EXERCISE REQUIREMENTS:
In the entries below, find the lines that contain the word "agent" and copy them.

INPUT FOR THIS TASK:

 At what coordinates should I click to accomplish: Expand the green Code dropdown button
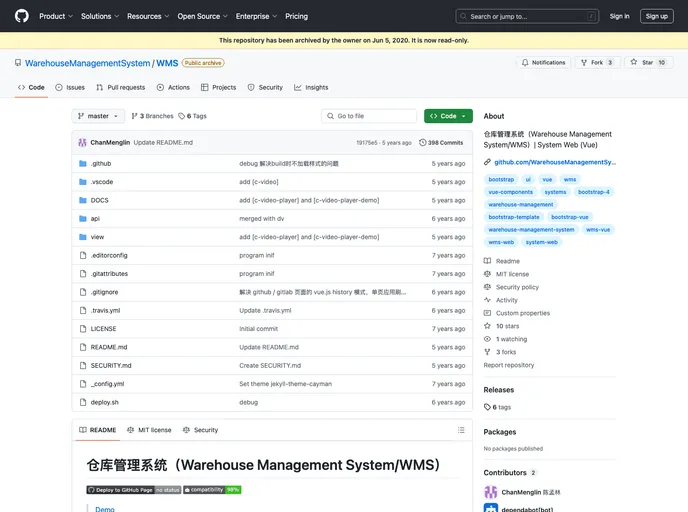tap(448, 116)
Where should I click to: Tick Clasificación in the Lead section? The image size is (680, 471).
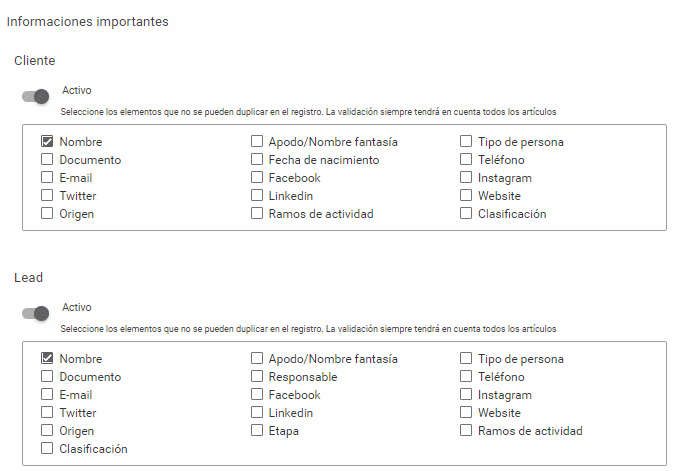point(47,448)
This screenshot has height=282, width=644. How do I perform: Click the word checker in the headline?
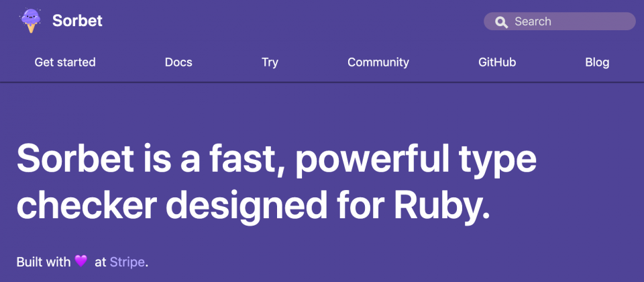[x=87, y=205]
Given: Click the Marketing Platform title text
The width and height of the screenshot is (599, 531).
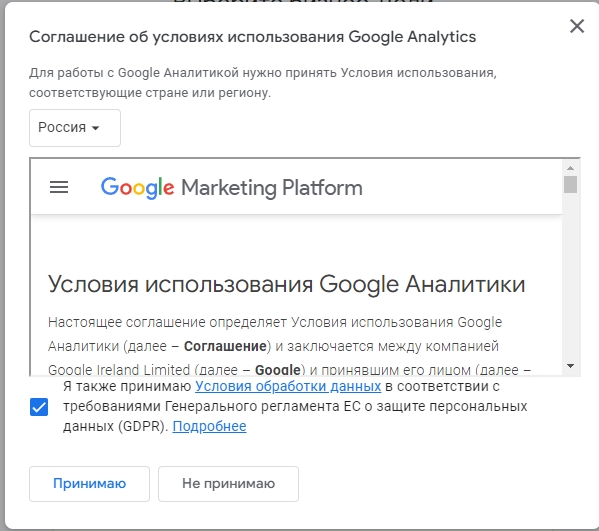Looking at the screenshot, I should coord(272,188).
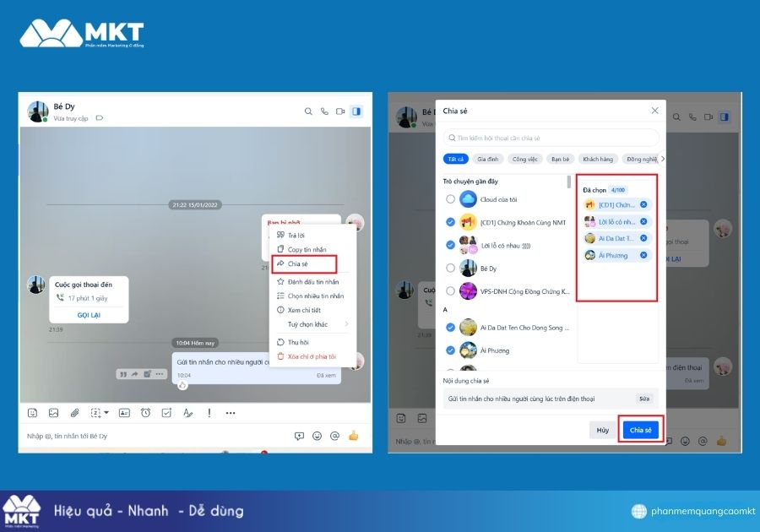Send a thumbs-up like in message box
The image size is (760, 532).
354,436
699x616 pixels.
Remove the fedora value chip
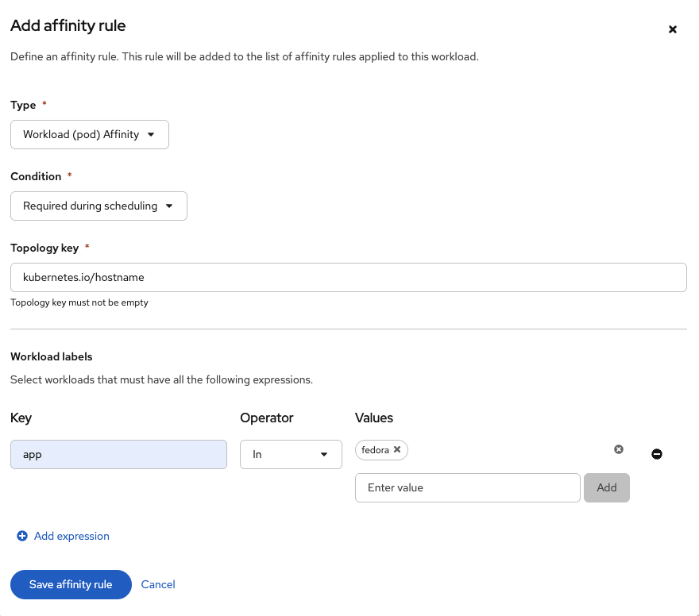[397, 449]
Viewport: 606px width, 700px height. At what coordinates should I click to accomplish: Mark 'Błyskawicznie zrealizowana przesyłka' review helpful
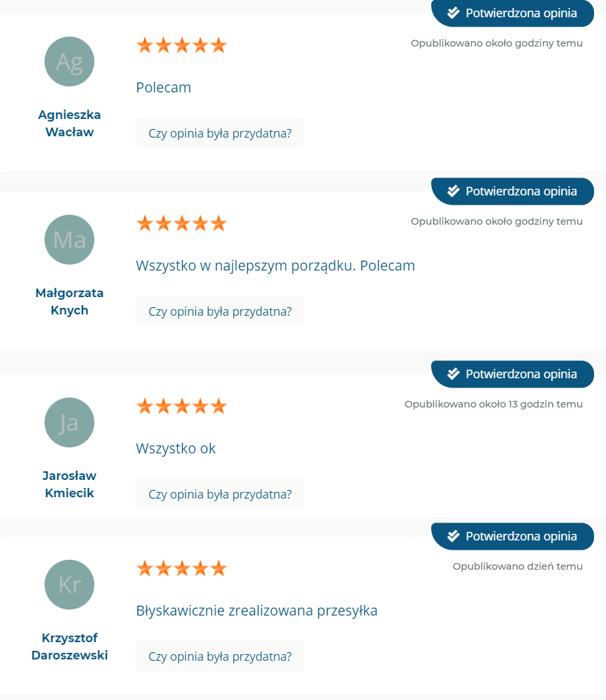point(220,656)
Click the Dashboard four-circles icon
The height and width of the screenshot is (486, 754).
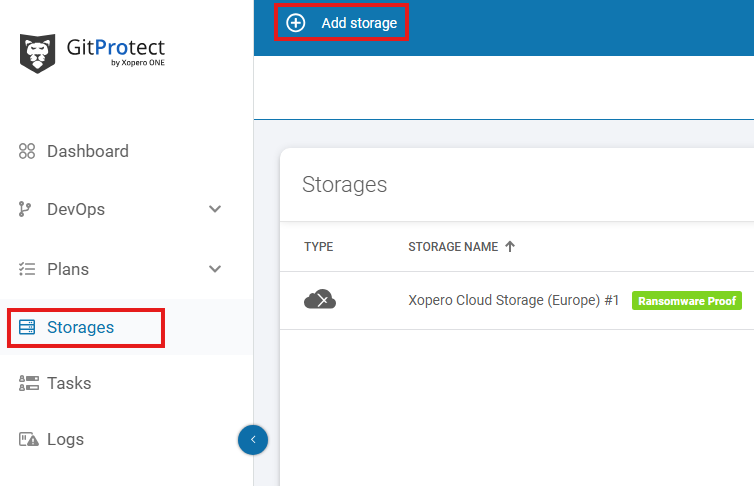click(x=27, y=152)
---
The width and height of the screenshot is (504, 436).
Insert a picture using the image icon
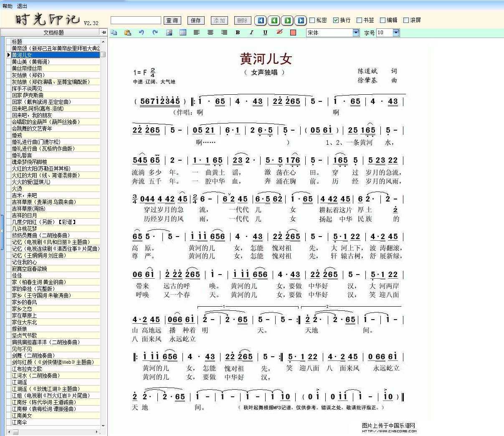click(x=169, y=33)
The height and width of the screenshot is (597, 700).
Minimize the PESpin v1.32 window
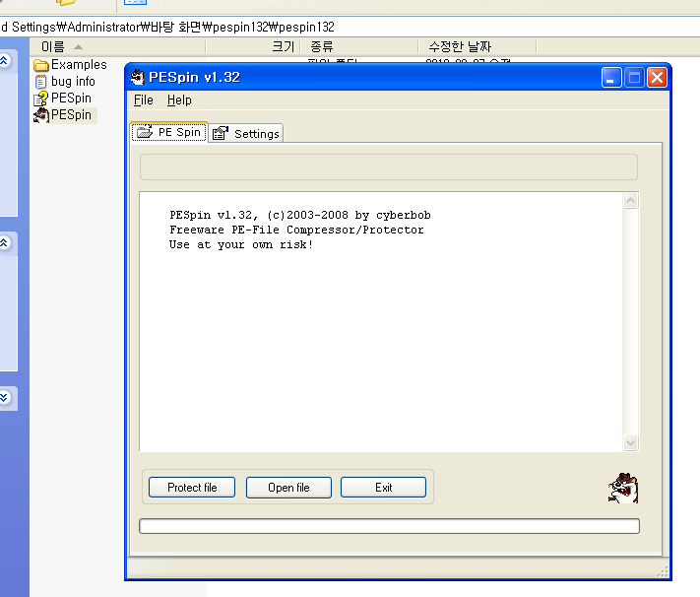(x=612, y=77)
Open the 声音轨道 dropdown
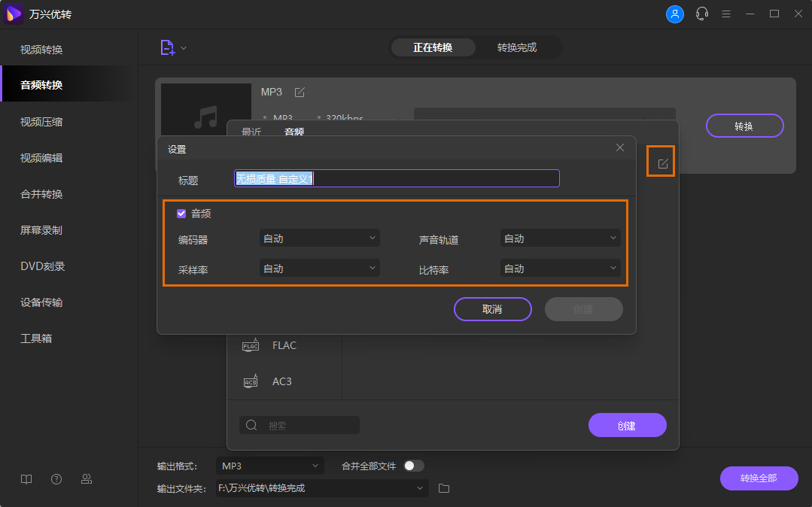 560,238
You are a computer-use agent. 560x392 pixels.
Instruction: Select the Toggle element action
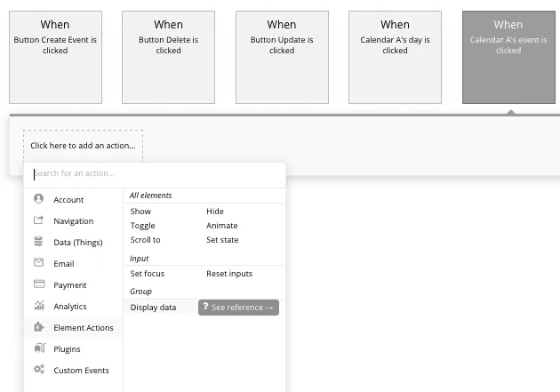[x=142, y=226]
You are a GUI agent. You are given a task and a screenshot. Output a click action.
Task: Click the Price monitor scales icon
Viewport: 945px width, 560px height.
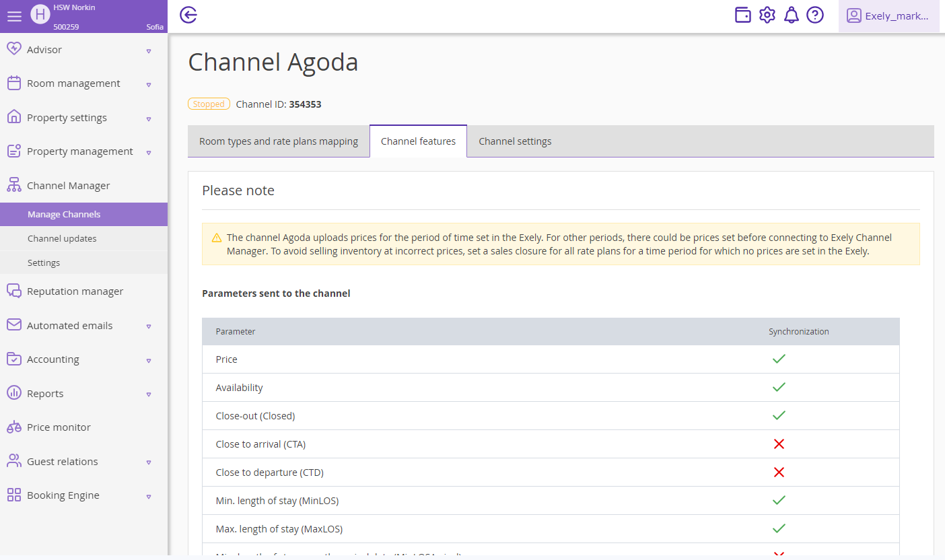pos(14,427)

ANSWER:
You are a computer-use agent. 560x392 pixels.
You are a GUI agent. You are given a task and a screenshot. Output a click action.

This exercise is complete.